"C'è un dato emerso nel corso dell'operazione "La Bella vita" che deve farci riflettere: le associazioni di categoria e antiracket, così solerti per altre problematiche, non hanno dato alcun contributo per fermare quest'azione di pressione sui commercianti, da parte degli arrestati, per sostenere le loro attività criminali e garantire le paghe ai detenuti". Lo ha detto il questore di Caltanissetta Emanuele Ricifari (al centro nella foto tra il procuratore Gabriele Paci e il nuovo capo della Squadra Mobile Nino Ciavola) commentando l'operazione della Squadra Mobile che ha portato all'arresto di sette persone, tra cui il reggente di Cosa Nostra nissena Carmelo Bontempo.
"Le associazioni nate per contrastare il fenomeno delle estorsioni – ha continuato Ricifari – come si direbbe in gergo giornalistico "hanno bucato". D'altro canto in questo lungo periodo di pandemia hanno avviato un'attività molto intensa per sottolineare e fare presente i problemi della categoria connessi al covid. Dunque estremamente, e giustamente, attivi su questo fronte e totalmente e colpevolmente silenziosi sul fenomeno delle estorsioni. Sto cercando di capire, da poliziotto, se si tratti di omertà o negligenza. Quando dico colpevolmente non dico che sono mafiosi, ma certamente rilevo una negligenza nel cogliere questi aspetti. Negligenza che a queste latitudini, e in questo particolare momento diventa inaccettabile"
Il riferimento del questore Emanuele Ricifari è al dato emerso ieri nel corso della conferenza stampa sull'operazione. I commercianti si convincevano a pagare il pizzo allorquando veniva detto loro che i soldi sarebbero serviti per sostenere i detenuti e le loro famiglie. Imprenditori di categorie diverse e le cui posizioni adesso sono al vaglio degli inquirenti. Per capire se si tratta di vittime o di persone che hanno contribuito favorendo le attività dell'organizzazione criminale. "Adesso – continua Ricifari – mi aspetto la fila da parte di chi vuole denunciare. Finora nessuna delle organizzazioni di categoria è venuto ad accennare questo problema ed è strano perché vuol dire o che non hanno rappresentanza della loro gente e la loro gente non si fida di loro, oppure che c'è una connivenza ambientale su cui mi interrogo prima da cittadino e poi da poliziotto".

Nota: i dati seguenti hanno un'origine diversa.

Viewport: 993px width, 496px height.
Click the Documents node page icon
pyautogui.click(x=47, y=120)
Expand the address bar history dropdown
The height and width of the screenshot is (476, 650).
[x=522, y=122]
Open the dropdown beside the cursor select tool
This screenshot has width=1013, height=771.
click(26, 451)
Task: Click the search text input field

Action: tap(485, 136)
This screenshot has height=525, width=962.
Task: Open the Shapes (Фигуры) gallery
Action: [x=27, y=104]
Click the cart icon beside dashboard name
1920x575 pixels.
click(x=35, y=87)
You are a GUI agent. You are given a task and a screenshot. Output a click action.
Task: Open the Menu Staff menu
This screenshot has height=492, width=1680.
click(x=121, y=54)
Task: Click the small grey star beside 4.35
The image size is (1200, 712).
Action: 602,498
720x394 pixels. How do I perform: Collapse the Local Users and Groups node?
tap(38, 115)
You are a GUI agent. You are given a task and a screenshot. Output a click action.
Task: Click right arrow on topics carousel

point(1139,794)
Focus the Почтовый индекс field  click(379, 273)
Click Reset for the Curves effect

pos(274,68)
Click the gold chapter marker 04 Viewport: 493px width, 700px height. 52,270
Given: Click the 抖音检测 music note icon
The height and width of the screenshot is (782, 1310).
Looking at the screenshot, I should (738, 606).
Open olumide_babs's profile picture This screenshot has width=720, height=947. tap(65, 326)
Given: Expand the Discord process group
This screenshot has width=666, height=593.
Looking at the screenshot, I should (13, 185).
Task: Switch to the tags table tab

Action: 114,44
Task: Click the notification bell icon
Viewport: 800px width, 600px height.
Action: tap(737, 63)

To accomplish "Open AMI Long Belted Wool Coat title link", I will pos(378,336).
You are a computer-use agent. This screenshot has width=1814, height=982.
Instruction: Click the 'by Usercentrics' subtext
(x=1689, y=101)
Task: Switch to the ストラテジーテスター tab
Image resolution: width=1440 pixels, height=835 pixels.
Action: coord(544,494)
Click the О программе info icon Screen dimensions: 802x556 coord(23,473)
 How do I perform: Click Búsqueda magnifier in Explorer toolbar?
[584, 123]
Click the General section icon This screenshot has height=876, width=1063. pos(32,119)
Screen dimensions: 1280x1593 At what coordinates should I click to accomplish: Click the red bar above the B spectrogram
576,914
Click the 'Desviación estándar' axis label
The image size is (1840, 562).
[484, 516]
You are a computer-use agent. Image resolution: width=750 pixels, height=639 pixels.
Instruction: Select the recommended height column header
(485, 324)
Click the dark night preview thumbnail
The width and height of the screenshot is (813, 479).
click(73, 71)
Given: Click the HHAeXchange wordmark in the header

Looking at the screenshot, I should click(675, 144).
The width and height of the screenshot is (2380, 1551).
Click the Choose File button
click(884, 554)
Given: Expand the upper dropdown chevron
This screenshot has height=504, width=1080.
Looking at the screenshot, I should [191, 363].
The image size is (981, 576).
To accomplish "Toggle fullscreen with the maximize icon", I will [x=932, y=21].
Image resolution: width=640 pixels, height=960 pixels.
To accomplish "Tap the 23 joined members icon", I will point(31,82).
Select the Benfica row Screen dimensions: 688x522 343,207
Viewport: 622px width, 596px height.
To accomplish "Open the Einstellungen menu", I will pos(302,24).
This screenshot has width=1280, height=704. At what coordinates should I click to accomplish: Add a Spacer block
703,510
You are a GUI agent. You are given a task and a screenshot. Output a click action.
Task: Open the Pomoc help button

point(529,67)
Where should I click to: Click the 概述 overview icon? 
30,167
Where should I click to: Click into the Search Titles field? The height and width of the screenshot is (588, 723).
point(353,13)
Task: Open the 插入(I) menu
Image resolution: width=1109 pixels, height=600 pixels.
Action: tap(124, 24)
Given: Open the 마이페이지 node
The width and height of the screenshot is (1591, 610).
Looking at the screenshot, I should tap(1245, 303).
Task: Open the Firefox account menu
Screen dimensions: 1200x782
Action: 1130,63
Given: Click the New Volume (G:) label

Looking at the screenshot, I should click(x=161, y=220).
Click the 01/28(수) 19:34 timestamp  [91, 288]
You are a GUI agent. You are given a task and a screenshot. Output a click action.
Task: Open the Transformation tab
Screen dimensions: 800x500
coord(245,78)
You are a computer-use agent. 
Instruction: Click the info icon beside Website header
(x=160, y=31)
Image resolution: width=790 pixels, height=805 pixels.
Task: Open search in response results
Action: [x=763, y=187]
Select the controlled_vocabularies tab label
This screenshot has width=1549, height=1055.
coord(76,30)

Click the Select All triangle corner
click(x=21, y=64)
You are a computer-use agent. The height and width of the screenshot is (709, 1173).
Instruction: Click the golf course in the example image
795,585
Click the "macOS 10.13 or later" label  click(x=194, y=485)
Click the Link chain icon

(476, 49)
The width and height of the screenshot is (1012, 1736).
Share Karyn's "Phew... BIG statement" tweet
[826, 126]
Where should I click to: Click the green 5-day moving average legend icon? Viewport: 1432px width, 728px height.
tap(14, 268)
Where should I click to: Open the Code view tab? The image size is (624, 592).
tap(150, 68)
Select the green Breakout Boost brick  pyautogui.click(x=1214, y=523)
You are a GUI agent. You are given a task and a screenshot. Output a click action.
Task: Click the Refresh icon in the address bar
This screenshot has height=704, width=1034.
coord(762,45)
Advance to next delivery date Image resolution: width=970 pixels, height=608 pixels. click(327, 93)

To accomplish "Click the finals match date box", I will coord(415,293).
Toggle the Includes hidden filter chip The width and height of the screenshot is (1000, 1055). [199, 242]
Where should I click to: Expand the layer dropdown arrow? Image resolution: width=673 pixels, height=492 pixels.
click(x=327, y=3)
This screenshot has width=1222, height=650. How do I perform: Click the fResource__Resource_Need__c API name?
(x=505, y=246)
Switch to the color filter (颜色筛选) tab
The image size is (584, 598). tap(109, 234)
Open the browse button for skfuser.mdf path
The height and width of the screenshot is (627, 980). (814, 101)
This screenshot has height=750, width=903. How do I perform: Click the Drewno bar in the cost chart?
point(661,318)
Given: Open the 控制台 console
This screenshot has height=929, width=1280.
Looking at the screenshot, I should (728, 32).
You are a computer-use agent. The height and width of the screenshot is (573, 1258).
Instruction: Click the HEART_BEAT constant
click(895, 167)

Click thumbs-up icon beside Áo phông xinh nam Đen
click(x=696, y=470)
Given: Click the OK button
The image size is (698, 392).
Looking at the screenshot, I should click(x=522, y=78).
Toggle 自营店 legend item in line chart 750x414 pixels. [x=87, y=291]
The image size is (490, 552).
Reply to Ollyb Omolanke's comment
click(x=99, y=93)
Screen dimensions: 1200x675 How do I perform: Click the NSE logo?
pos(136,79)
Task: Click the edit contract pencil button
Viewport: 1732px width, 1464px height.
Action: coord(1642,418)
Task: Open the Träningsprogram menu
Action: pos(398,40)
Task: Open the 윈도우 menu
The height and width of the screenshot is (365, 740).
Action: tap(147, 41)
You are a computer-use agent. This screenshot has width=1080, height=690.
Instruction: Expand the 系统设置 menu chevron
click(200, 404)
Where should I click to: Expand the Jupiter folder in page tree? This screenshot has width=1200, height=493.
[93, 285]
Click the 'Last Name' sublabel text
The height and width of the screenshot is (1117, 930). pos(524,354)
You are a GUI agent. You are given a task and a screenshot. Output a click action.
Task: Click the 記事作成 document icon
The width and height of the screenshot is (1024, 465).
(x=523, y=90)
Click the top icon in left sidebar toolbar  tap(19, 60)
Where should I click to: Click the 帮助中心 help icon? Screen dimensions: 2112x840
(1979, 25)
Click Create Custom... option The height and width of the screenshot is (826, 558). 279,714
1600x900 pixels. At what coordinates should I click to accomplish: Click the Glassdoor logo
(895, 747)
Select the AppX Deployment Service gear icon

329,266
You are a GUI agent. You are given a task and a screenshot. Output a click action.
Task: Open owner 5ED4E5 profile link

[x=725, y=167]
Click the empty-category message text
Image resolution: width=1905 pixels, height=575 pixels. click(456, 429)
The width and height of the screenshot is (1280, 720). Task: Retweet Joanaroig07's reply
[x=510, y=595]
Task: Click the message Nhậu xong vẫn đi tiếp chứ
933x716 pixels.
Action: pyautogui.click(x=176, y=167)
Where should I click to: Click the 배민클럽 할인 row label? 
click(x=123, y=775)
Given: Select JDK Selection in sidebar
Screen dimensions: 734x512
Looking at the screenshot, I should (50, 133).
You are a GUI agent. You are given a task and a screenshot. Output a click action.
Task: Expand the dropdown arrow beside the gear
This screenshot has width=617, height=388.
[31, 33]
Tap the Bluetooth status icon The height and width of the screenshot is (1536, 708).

"Resta il fatto – continua il questore – che siamo disponibili a raccogliere eventuali denunce o dichiarazioni. Ma finora, al di là di protocolli e dichiarazioni di intenti non stiamo vedendo alcun riscontro. E questo vale soprattutto per il capolugo, visto che in altre aree della provincia le associazioni antiracket, seppur tra tante difficoltà, hanno offerto un contributo". Ma nel corso della conferenza stampa di ieri è emerso un altro fatto inquietante. Gli imprenditori per risolvere i problemi con la concorrenza o con i foritori si rivolgevano ai membri dell'associazione. "Ulteriore elemento di allarme e preoccupazione desta una cultura – ha sottolineato Ricifari – che ancora nel 2021, dopo gli innegabili successi delle forze dell'ordine e della magistratura, anziché risolvere le controversie rivolgendosi a noi, o ricorrendo alla mediazione professionale, scelga di rivolgersi ai cosiddetti "padrini". Un atteggiamento che non può non destare profondo sconforto anche perché è inutile poi che si parli ai giovani di una nuova Sicilia e una città che vuole risorgere se non si dà l'esempio".